Now he absorbs news of school shooting after school shooting: Parkland, a student killed at a high school in southern Maryland. There are also the close calls: an 18-year-old who brought a loaded gun to a high school near Gelillo's and who police said had weapons and tactical gear in his home. Gelillo said the wave of student activism after Parkland - in which he has participated, leading gun-control protests and school walkouts - gives him hope. He wants politicians to do something, whether it's making parents liable for improperly storing firearms or banning bump stocks, which approximate the firing speed of an automatic rifle.
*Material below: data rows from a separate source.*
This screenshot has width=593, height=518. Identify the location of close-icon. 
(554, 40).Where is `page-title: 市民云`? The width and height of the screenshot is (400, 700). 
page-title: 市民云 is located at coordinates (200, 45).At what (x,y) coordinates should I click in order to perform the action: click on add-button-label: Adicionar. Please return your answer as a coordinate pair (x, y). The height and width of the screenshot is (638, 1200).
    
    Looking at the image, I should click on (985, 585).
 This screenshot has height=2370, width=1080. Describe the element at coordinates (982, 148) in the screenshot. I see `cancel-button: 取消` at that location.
Houston Police Chief Art Acevedo said he went to Santa Fe on Friday and encountered a shattered community. Acevedo, who argued that some gun-control measures should be put in place to prevent such shootings, said he hit "rock bottom" after the most recent attack.
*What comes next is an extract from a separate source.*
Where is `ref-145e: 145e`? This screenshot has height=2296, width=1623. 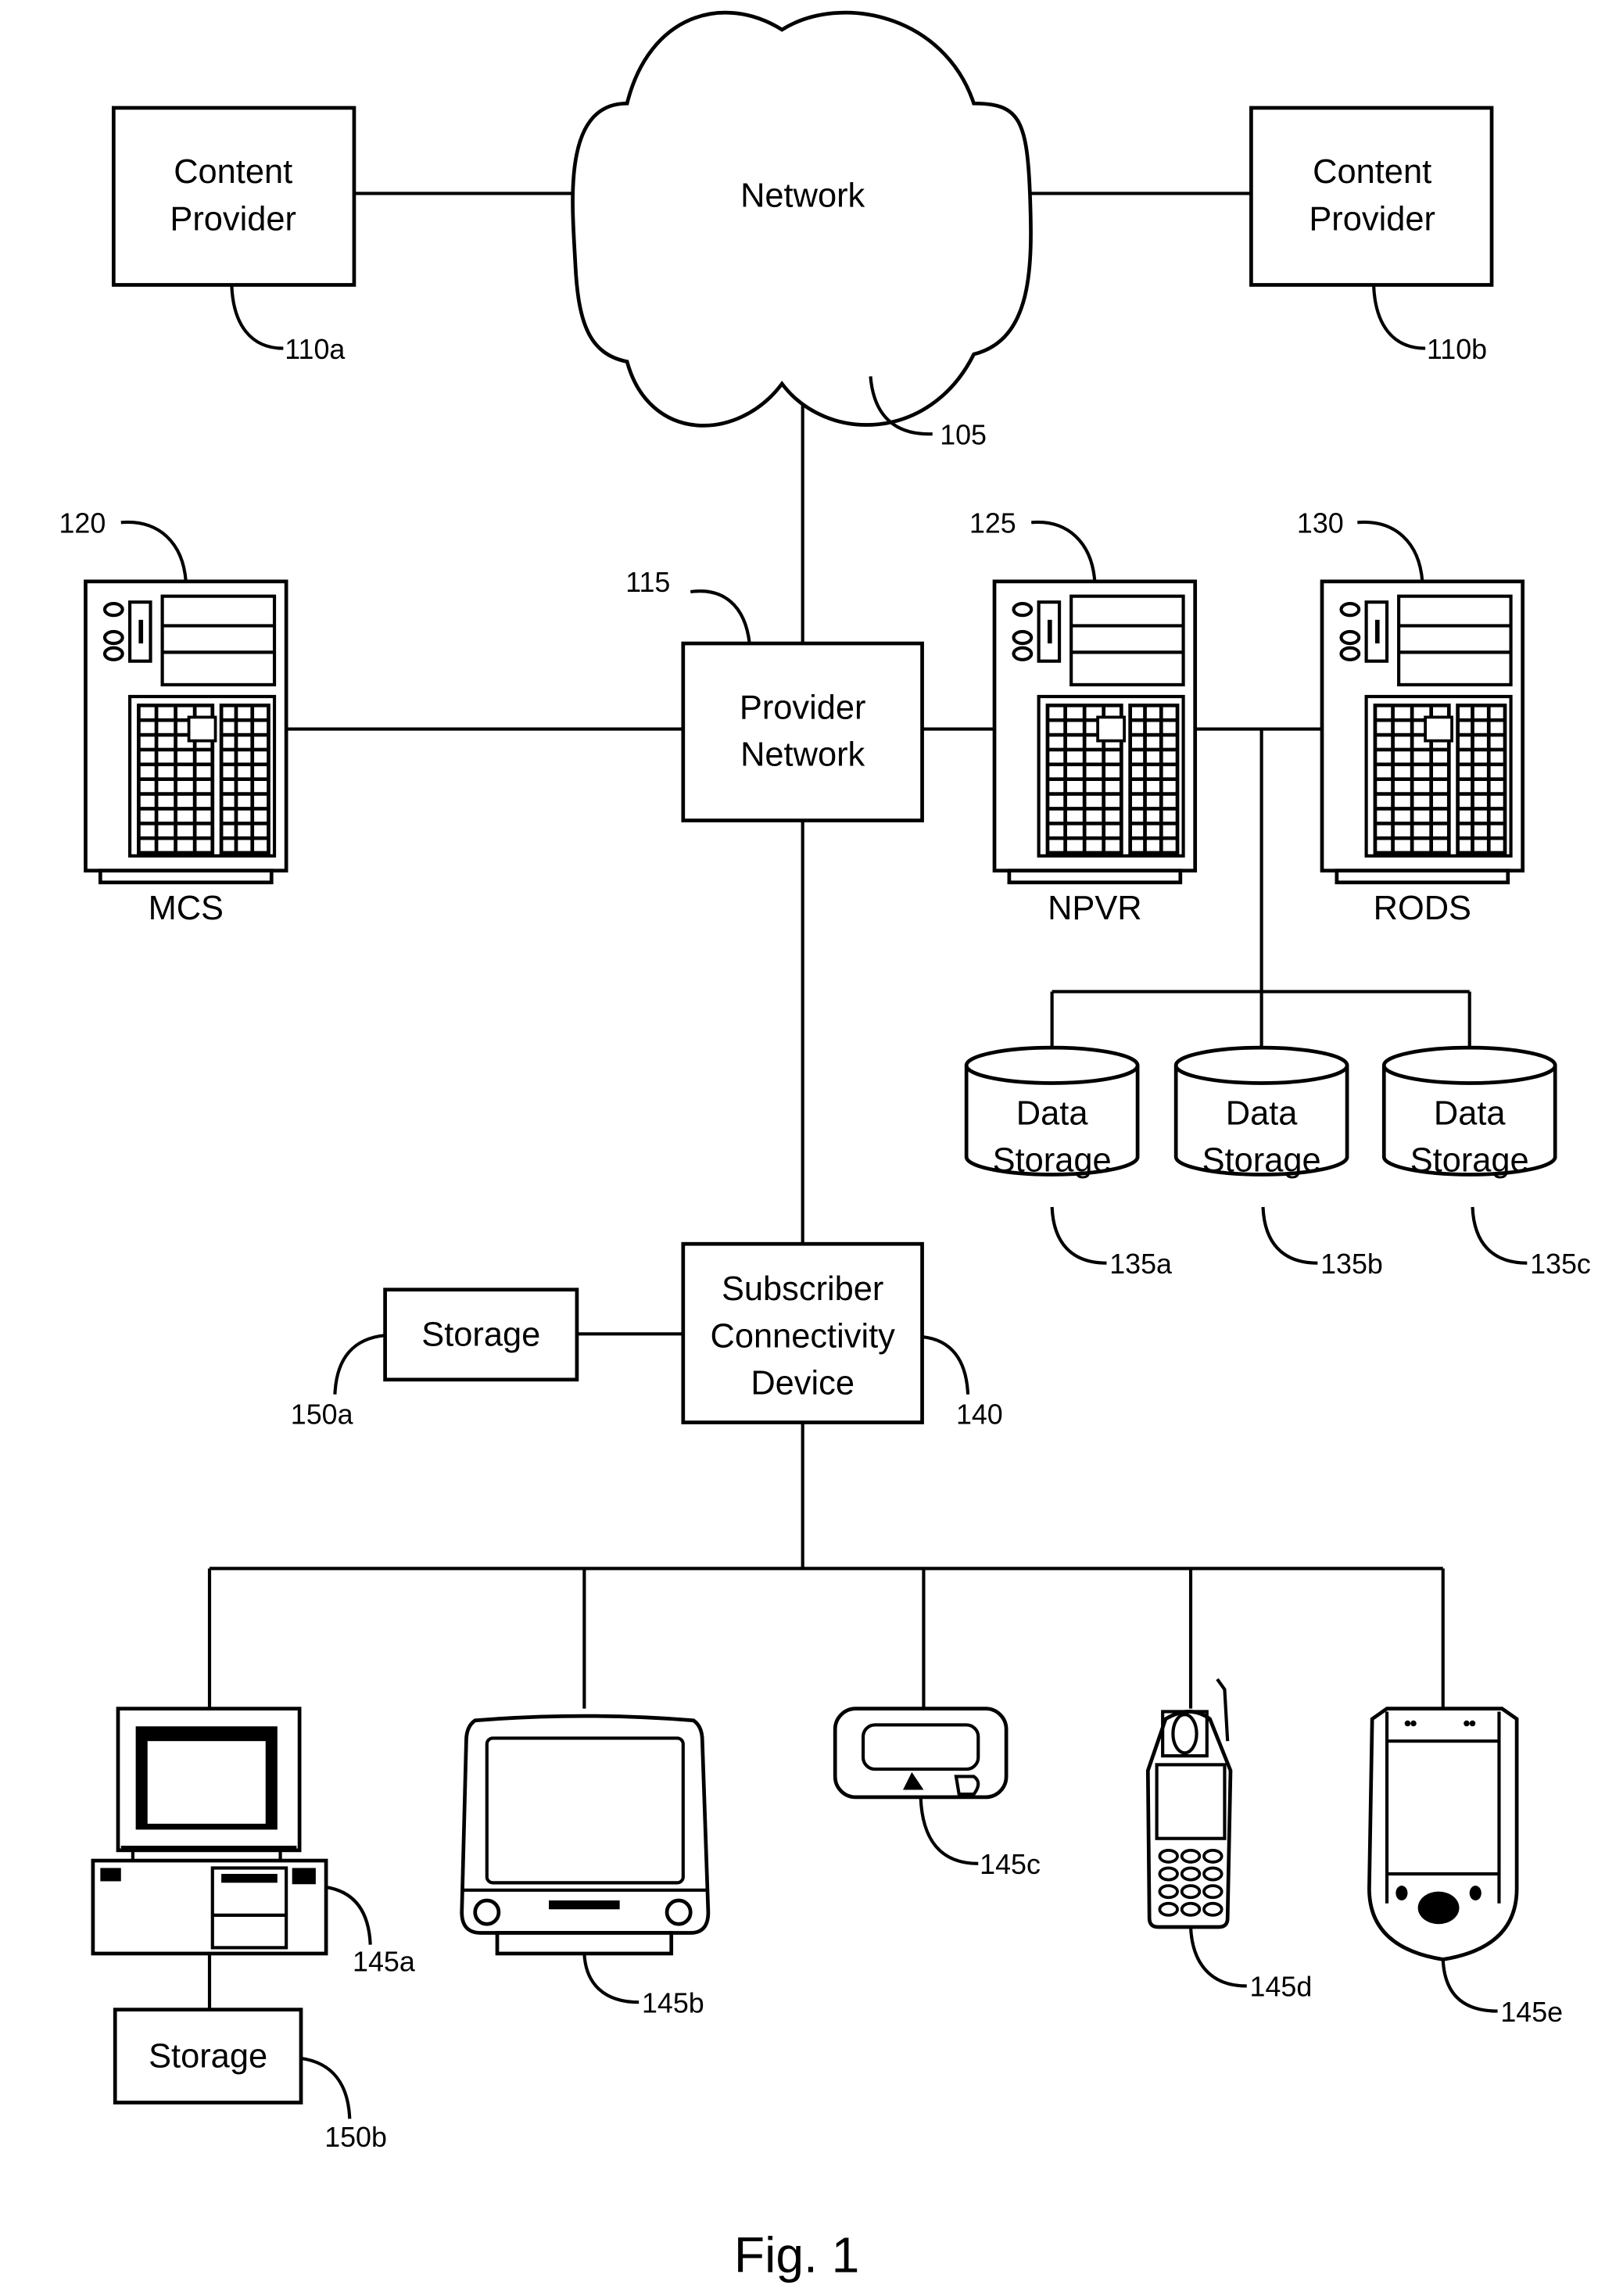
ref-145e: 145e is located at coordinates (1532, 2012).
"When you start hearing young people that go through this say 'I knew it could happen here, I'm not surprised it could happen here, I expect it could happen here,' it tells me that we failed," Acevedo said in an interview. "We failed as a nation; we failed as policymakers."
Sam Heidler, an 18-year-old senior at Richard Montgomery, said every time she walks into school, she thinks of the best way to get out should there be a shooter. She turned on her phone after taking a test on Friday morning and learned of the shooting in Texas.